Basic Hold 'Em Strategy

Now's the time to reacquaint yourself with Strategy for Beginners under Antes, Blinds and Betting. As we're learning, poker is more than a card game - it's a game of knowledge, skill, strategy and a little luck. We're learning that poker is about making good betting decisions and making good decisions about the hands you play (and don't play). The more advanced a player gets, the more they begin to play the player and less the cards they're dealt. Advanced players know good starting hands. If you've ever watched poker live or on television, it can be hard for a novice to figure out why a player stayed in the hand at all. It goes back to the other variables of poker that determine strategy - position, starting hand, pot odds, outs, skill level and more.

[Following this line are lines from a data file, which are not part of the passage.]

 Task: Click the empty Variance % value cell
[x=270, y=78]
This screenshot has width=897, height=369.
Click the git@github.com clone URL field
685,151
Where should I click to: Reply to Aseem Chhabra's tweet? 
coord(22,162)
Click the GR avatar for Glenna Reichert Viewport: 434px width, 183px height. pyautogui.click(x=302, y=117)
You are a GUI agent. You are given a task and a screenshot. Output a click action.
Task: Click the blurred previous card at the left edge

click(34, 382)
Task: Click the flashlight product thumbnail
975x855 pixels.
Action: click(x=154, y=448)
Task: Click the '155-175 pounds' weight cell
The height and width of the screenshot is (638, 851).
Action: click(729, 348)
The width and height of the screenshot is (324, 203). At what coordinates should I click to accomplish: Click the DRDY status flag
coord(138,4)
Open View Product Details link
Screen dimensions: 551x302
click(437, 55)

But as a beginner learning Hold 'Em, knowing which starting hands are better than others and understanding the odds of making a winning hand from those starter cards is crucial. We know position - where you sit at the table - makes a huge difference in strategy. The button is the most powerful spot at the table because that player is the last to act. The blinds HAVE to bet, so it's hard to determine if they actually have anything to play with until the flop (the small blind can fold pre-flop if there is a raise in the first round of betting). But the button and blinds are also in a better position to bluff early.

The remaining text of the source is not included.